ESPIRITISMO: O preconceito é forma de dominação
A legislação contribui mas os preconceitos serão superados através da educação. Observação do promotor José Olavo Passos
►Por Carlos Cogoy
Na sala de espera do consultório médico, quatro poltronas estão colocadas. Numa delas, acomoda-se jovem indiano. Casal e a filha chegam para consulta, e ocupam as outras poltronas. A menina senta-se ao lado do desconhecido. A mãe observa o jovem e, num olhar de reprovação à filha, chama a menina para o seu lado. Uma poltrona permanece vaga ao lado do indiano.

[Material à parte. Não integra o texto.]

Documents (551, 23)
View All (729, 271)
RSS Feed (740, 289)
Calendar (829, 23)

Enquanto aguardam pelo atendimento, persiste o silêncio na sala. A família então é chamada para entrar, e o trio é recebido pelo médico. Eles demonstram satisfação e cumprimentam. Logo após, o médico convida ao indiano para que entre na sala. A família não entende e se retrai. O jovem também, constrangido, mantém-se inibido. O médico então apresenta o jovem, como o doador de medula que salvou a menina. Teor do vídeo exibido na programação de encerramento da sétima edição do projeto “Luz para todos” no Centro Espírita Jesus – Praça José Bonifácio 52. O vídeo foi apresentado pelo promotor José Olavo Passos, e integrou sua palestra “Preconceito e a exclusão social”. Neste ano, a temática do “Luz para Todos”, abordou sobre “Preconceitos”.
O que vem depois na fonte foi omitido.